В провалах между волнами вода была темно-синей, почти черной. На скатах волн чем выше, тем теплее становились тона: ярко-изумрудные краски переходили в светло-зеленые, а на гребнях волн казались розовыми.

Море, всего несколько минут назад холодное и сумрачное, оживало. Багряная полоса на востоке взметнулась вверх, и из воды выплыло солнце.

Облака-башни превратились в корабли, подняли якоря и поплыли под розовыми парусами к северу. Вдогонку за ними, покачиваясь на мертвой зыби, шла «Валюта», оставляя за кормой длинный серый шлейф дыма.

Любуясь морем, Ермаков не утерпел и. забыв все обиды, стал расталкивать своего помощники, который спал тут же у штурвала.

- Погляди, красота какая!

Репьев вскочил.

- Что?… - воскликнул он.

- Красота, говорю, какая! - Андрей показал рукой на солнце.

- А-а! - протянул Репьев. - Восход как восход.

- Не станешь ты моряком, вовек не станешь! - вздохнул Ермаков.

- Не стану, - равнодушно согласился Репьев. - У меня и фамилия сухопутная.

- И то верно! - Андрей с досадой отвернулся. «Ну как можно не любить такую красоту!»

Он любил море и в штиль, когда паруса висели безжизненными кусками полотна и смотрелись в гигантское зеленоватое зеркало; когда стаи дельфинов, блестя черной, будто лакированной шкурой, выгибая спины и резвясь, рассекали гладкую поверхность, догоняли шхуну, кувыркались, ныряли и вновь появлялись; когда молчаливые качурки легкими взмахами узких крыльев то поднимались высоко-высоко, почти скрываясь из глаз, то быстро падали вниз и, едва касаясь лапками воды, вылавливали маленьких красноватых рачков.

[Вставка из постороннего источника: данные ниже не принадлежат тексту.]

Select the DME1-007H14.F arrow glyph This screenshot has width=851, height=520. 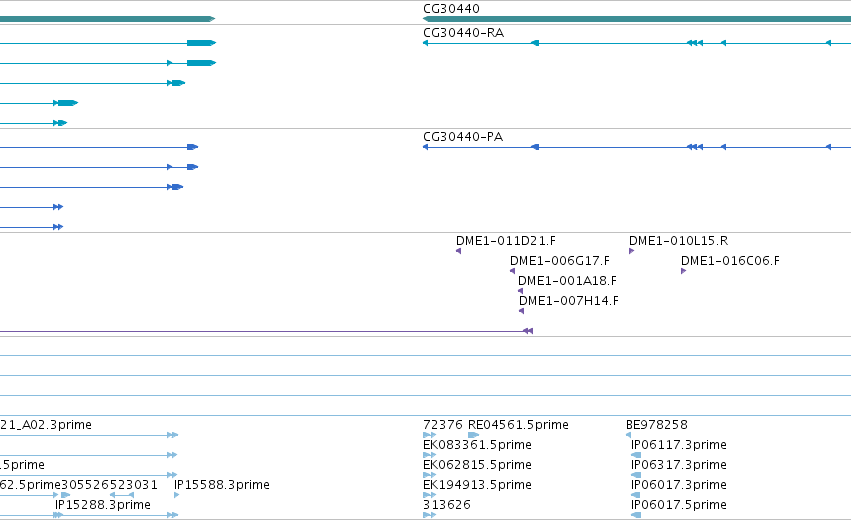522,311
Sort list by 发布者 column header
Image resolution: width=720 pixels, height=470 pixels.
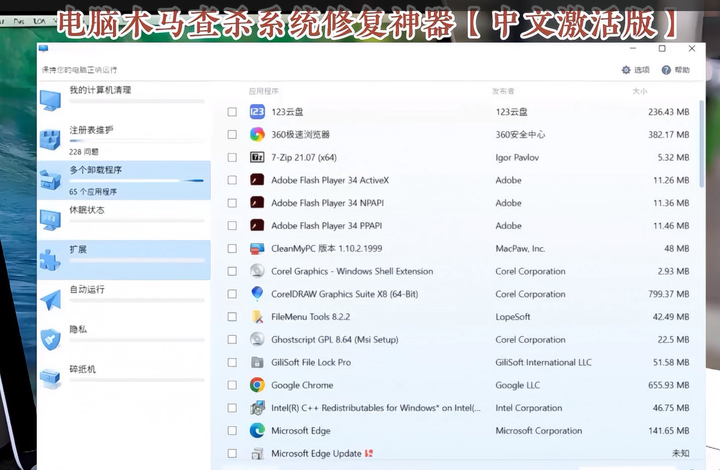click(x=503, y=91)
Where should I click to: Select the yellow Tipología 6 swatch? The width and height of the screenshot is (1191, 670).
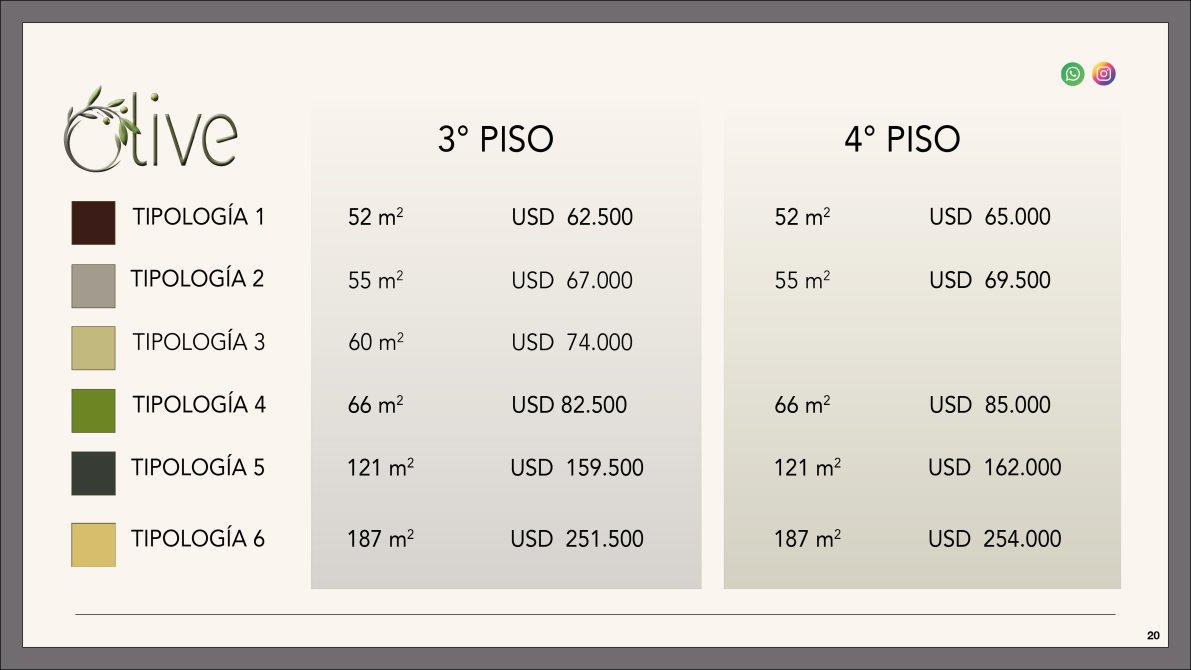(x=93, y=545)
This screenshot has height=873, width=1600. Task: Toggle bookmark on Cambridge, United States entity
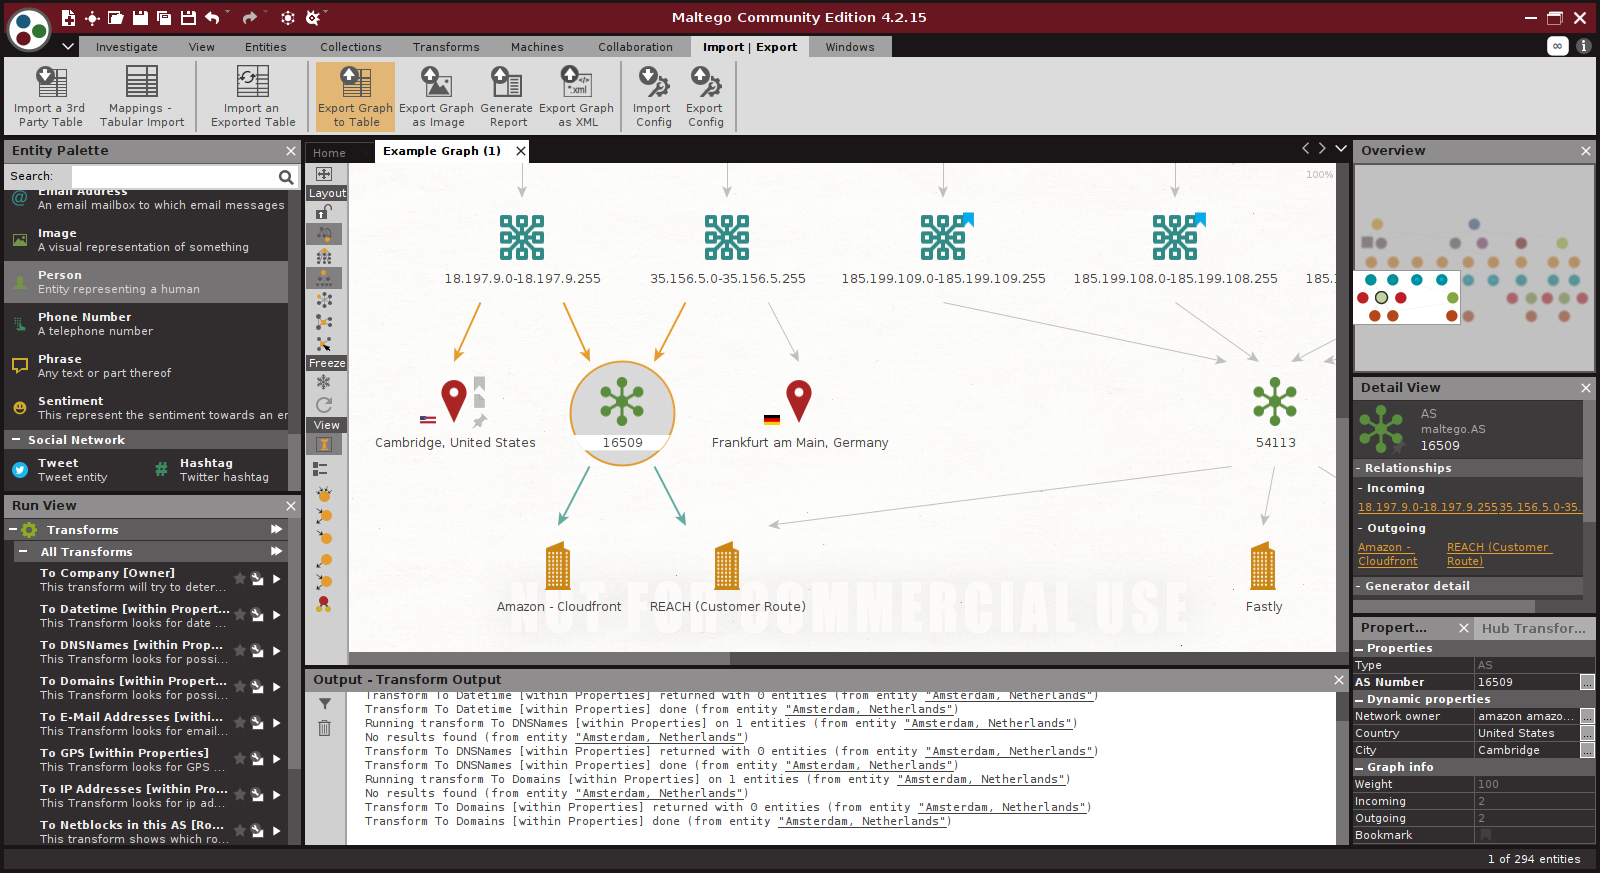pos(479,383)
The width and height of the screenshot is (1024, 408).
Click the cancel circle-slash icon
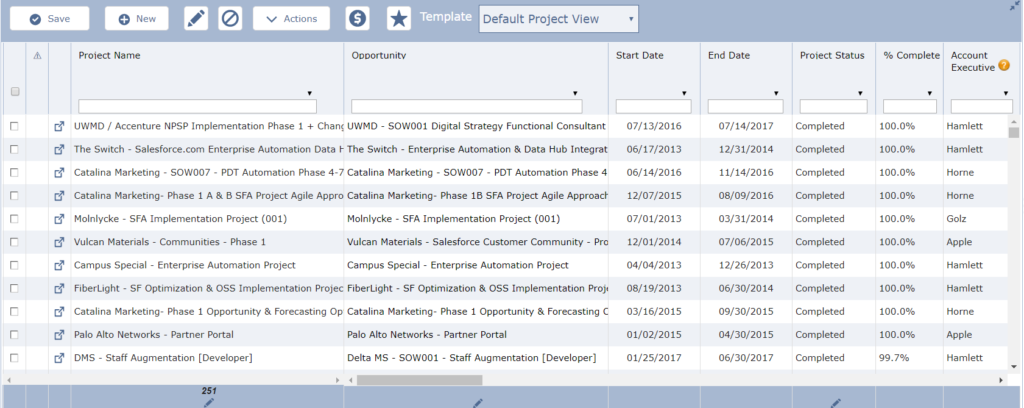(x=230, y=19)
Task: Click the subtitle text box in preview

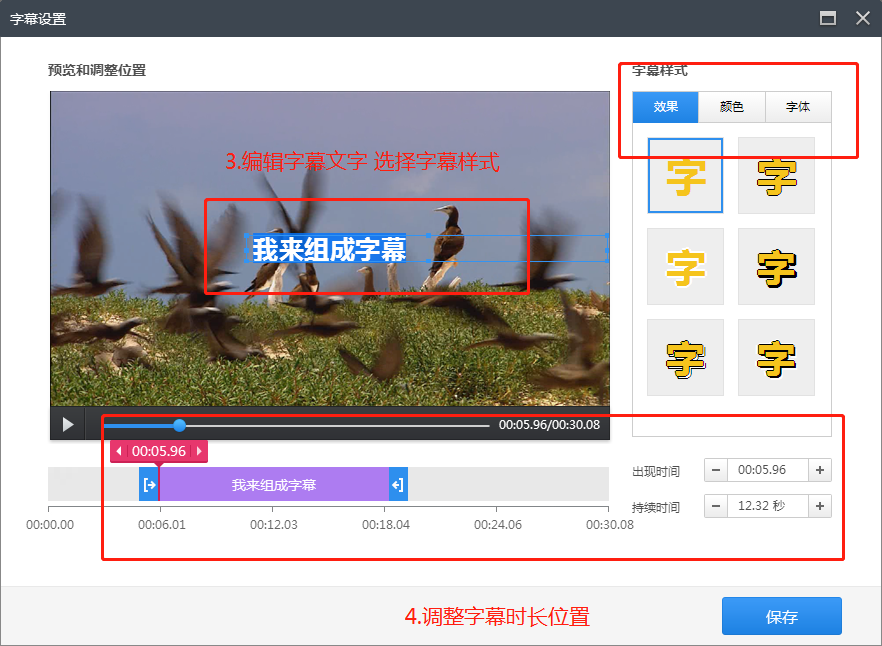Action: [x=329, y=249]
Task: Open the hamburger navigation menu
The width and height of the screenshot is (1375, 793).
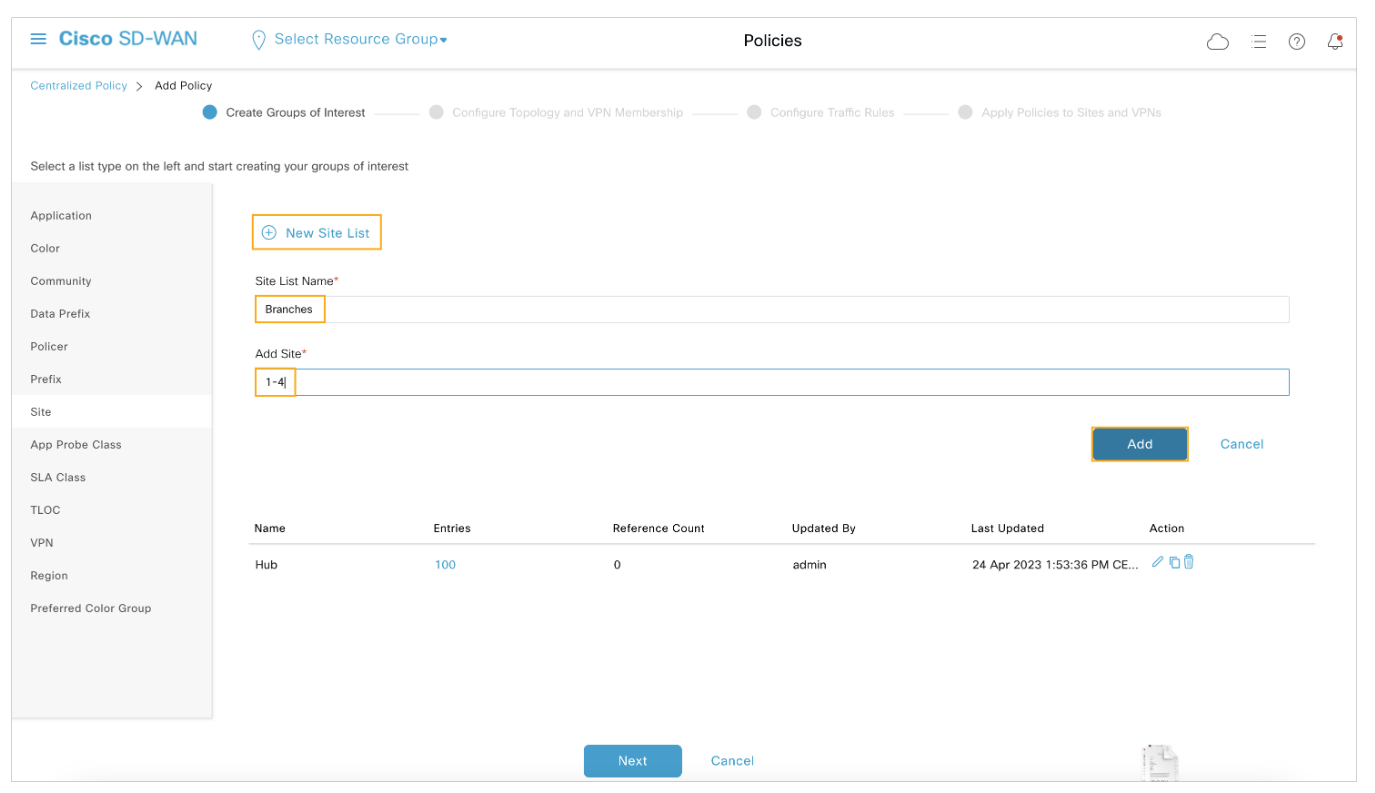Action: click(39, 39)
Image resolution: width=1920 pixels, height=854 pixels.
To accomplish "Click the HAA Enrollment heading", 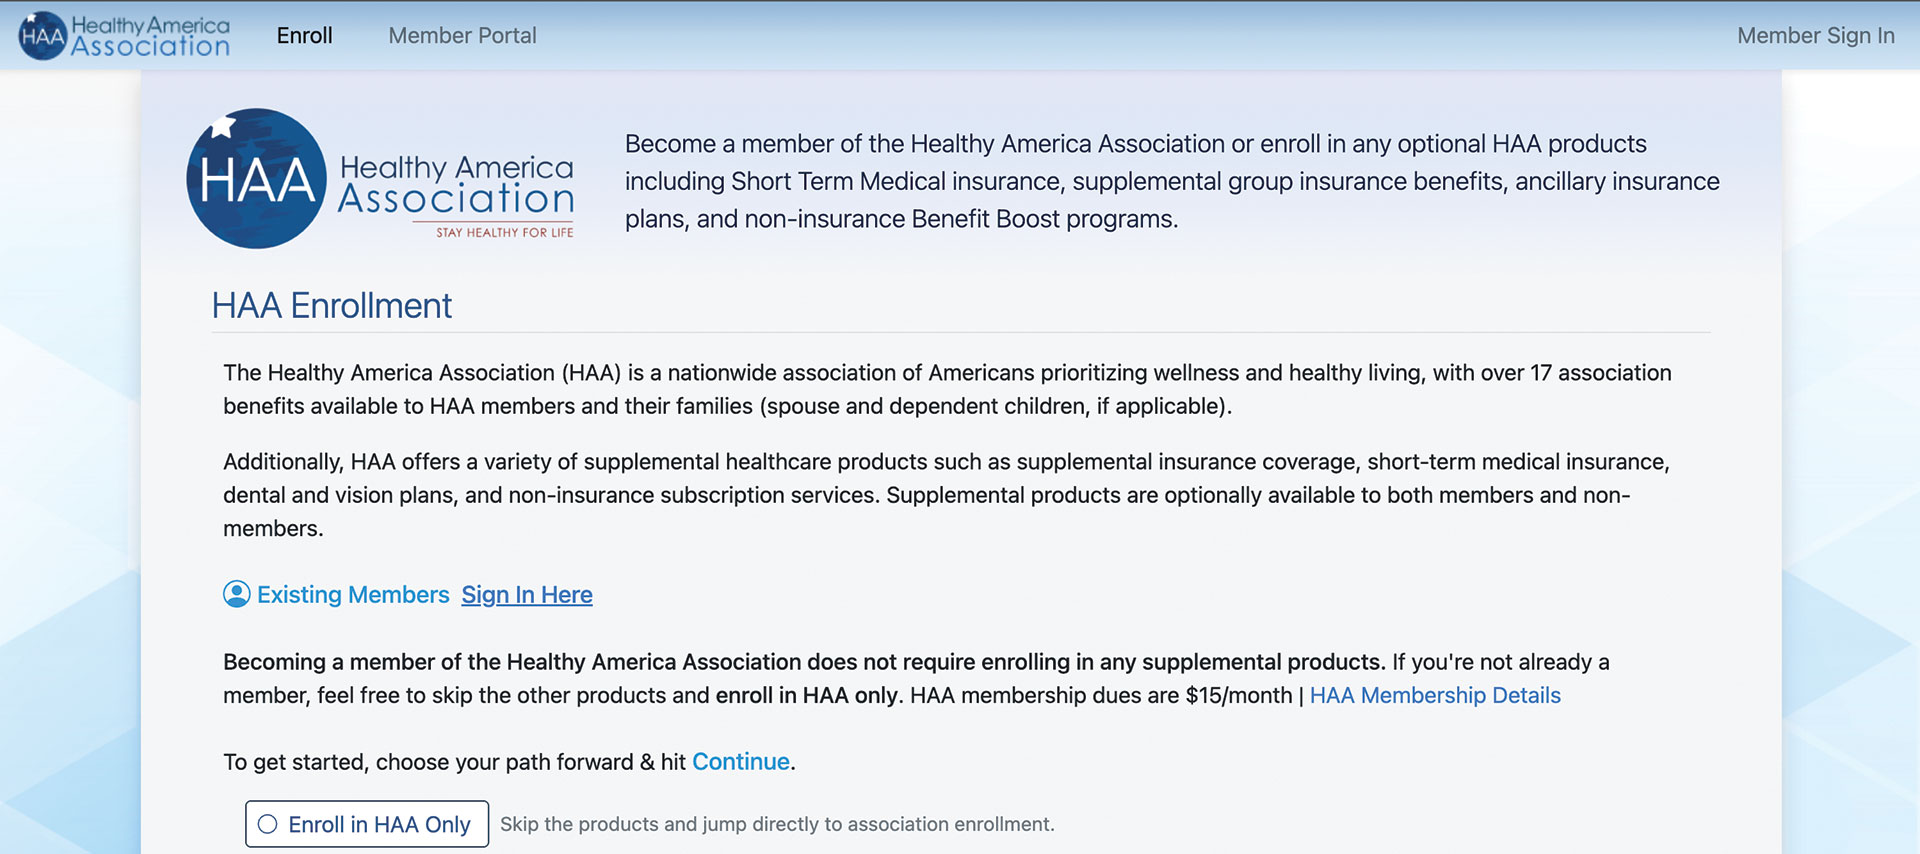I will pyautogui.click(x=332, y=306).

Он любил и тихие ночи, когда легкий бриз дул с берега и едва слышно щебетали ласточки.

Любил он шквалистые порывы ветра, которые внезапно заполняли паруса и не позволяли спать вахтенным у шкотов.

Но больше всего Андрей любил море во время шторма, такого, как в прошлую ночь. Тут некогда зевать! Кругом бушует взбешенная вода, ветер рвет снасти и паруса, тучи задевают за гребни волн, и волны, будто стая разъяренных зверей, набрасываются на судно, треплют его, сжимают, грозят утопить, уничтожить, а ты идешь навстречу стихии, борешься с ней и побеждаешь ее…

Репьев также всю жизнь прожил около моря, но не любил его. Он не любил удручающего морского однообразия, не терпел пронзительных криков чаек, пронизывающего ветра. Он не разделял восторгов Ермакова и не понимал их. Море было для него лишь огромным фронтом борьбы с врагами революции, фронтом наиболее трудным, таящим массу неожиданностей и неприятностей, вроде шквалов, туманов, изнуряющей качки, вроде вчерашнего ночного шторма, и минных полей.

И, несмотря на такое явное несходство характеров, Ермаков с каждым днем все больше и больше принужден был уважать Макара Фаддеевича.

Репьев прыгал в шлюпку при самой свежей волне, плыл к задержанной шхуне или шаланде, вскарабкивался на борт и так искусно производил обыск, что от него не ускользали ни партия золотых часов, спрятанных где-нибудь в выдолбленной рейке под потолком каюты, ни револьвер, незаметно брошенный нарушителями границы в ведро с водой.

Снова мельком глянув сейчас на помощника, Андрей вспомнил рассказ Кати о катакомбах. Непостижимо, откуда в этом человеке столько отваги? Позеленел, лица нет, едва на ногах стоит, а ночью держался молодцом. Видно, вот эта внутренняя душевная сила его помощника и нравилась Кате.

- Попову давно знаешь? - неожиданно для себя спросил Андрей.

- Катю? Давно…

Репьев явно не хотел распространяться о знакомстве с девушкой.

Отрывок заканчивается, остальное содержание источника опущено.